Copy each line of the data below, character for character.

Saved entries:
▼

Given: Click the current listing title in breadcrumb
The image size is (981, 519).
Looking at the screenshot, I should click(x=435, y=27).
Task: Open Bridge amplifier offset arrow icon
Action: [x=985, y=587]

▲

→ **RESULT**
Given: Click the current listing title in breadcrumb
The image size is (981, 519).
Looking at the screenshot, I should click(x=435, y=27).
Task: Open Bridge amplifier offset arrow icon
Action: [x=985, y=587]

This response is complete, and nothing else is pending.